I would hate this as it would make the books look like a complete mess also there is no way of comparing the old and new work.

To me this whole system sounds stupid.

HarveySchlumpfenburger · 14/09/2016 17:14

Joined handwriting from the start isn't a government policy. There seem to be a number of schools telling parents that it is though.

IIRC the requirements at the end of ks1 are that children are beginning to join some letters and even then they can get the expected standard without that.

Hadalifeonce · 14/09/2016 17:34

As a school governor, we expect to be able to go into school, look at the children's books, and be able to identify improvement in a child's use of vocabulary, grammar, punctuation and other evidence. Without seeing the original work, how can a school identify the improvement?

WombOfOnesOwn · 14/09/2016 18:37

Eesh. I have known several people who had dysgraphia who would have been utterly destroyed by a policy like this.
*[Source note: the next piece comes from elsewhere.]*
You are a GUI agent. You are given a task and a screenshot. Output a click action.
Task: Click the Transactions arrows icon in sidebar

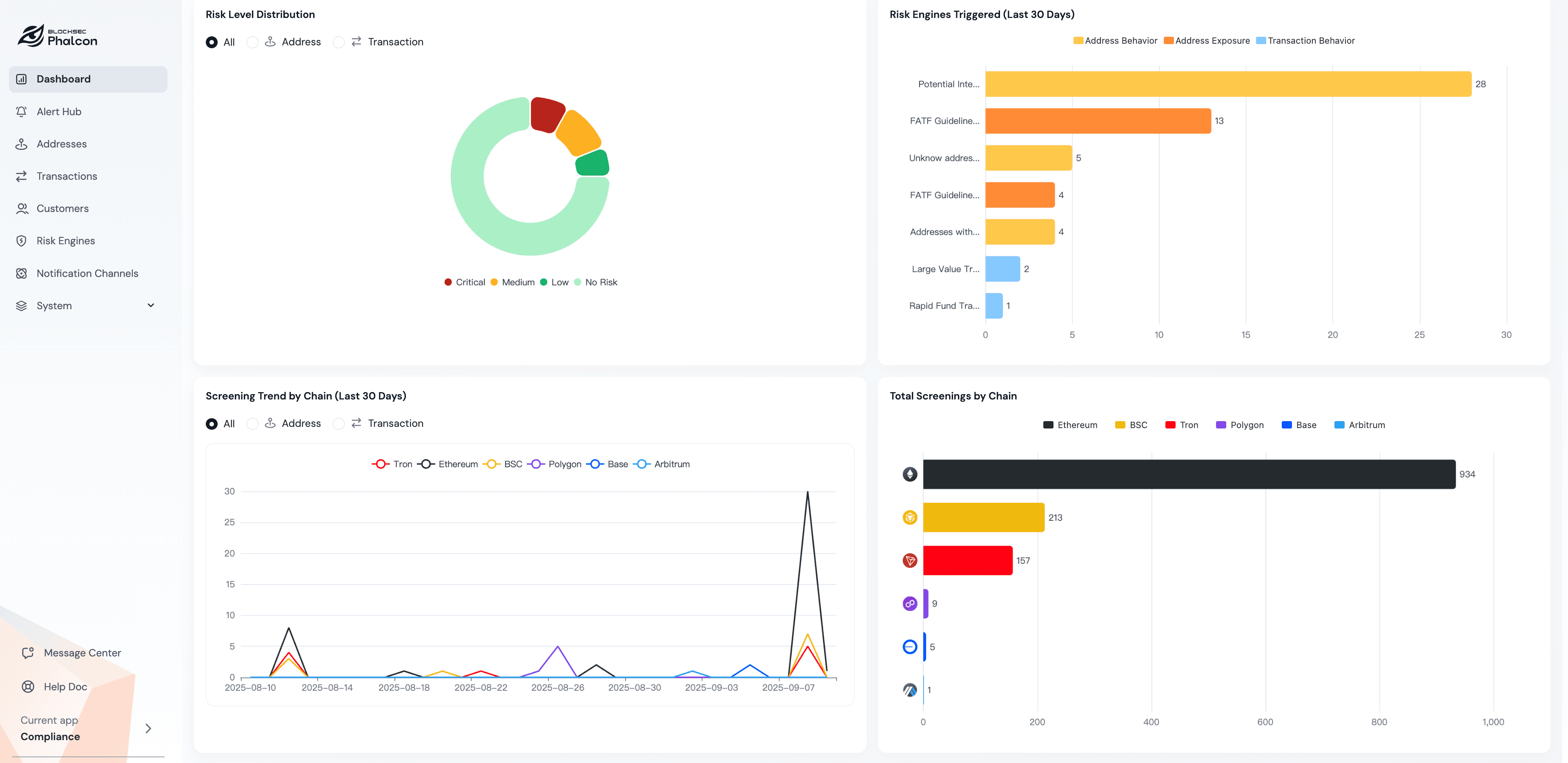(21, 176)
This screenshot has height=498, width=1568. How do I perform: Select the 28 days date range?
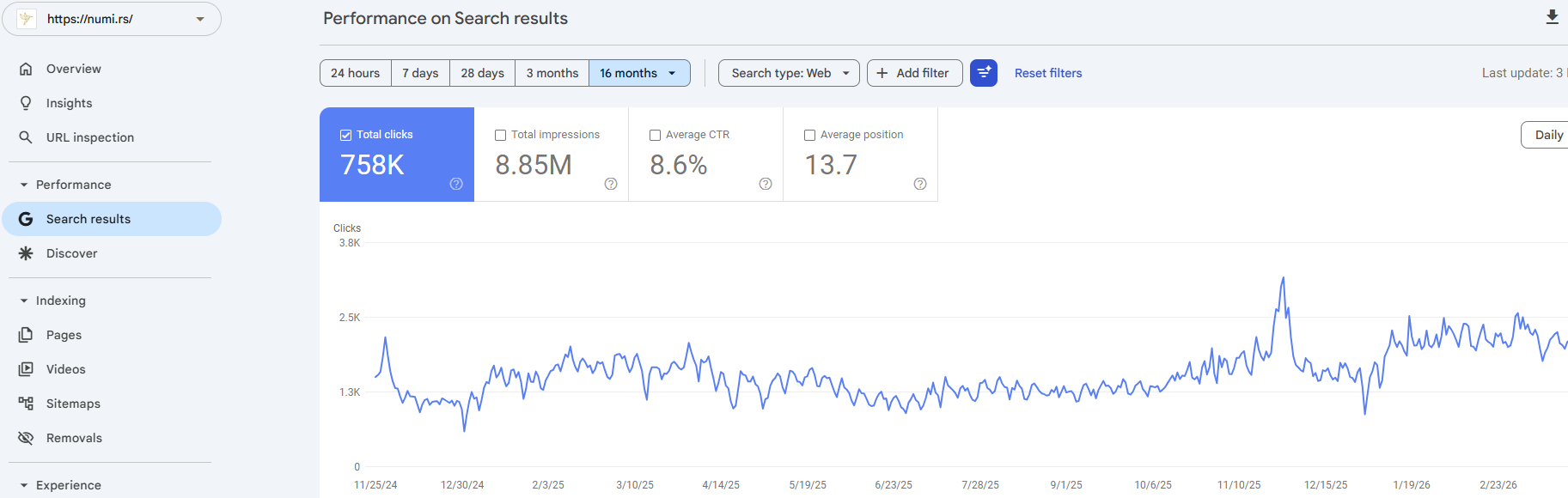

Surely it's not used even against children with SN, right?!

confuugled1 · 14/09/2016 22:05

Ooh interesting that joined up handwriting isn't actually a government requirement as it was very much sold to us as though it was.

They even used a cursive font to label all the dc's books, trays, pegs, work on the walls and so on. It was one of the most illegible fonts I have ever had the misfortune to attempt to read. And I'm saying that as a professional who gets to evaluate readability and legibility of designs as part of her work (amongst other things) so I'm saying that with my professional hat on rather than just as an interested bystander.

Thank goodness ds2's new school is giving him extra catch up lessons and they're starting over again, this time learning to print first. At the moment he has taken the lesson about not taking his pen off the page for each word to heart - but as he knows that there are joining flicks on the start and end of each letter, rather than them being an integrated part of the letter formation, he will write the letter and then go back around the loop to put the flicks etc on - which means he'll go around some letter bodies two or three times. eek. fingers crossed that this time works out better!

HarveySchlumpfenburger · 14/09/2016 23:17

I've just looked it up. The relevant year 1 statutory requirement is that children should begin to form letters in the correct direction, starting and finishing in the correct place. There's no mention of joining in the notes and guidance either.

For Yr2 - 'start using some of the horizontal and diagonal strokes needed to join letters and understand which letters, when adjacent to one another are best left unjoined'. The non-statutory guidance for year 2 says that children should be taught to write with a joined style as soon as they can form letters securely with the correct orientation.

I can't think of anything less likely to put 4-5 year old children off writing than expecting them to write in a script that they don't yet have the co-ordination to master.

Oliversmumsarmy · 15/09/2016 11:27

Ds and dd could not read in year 1 so writing anything would have been a long shot. What do they do with those children who are behind.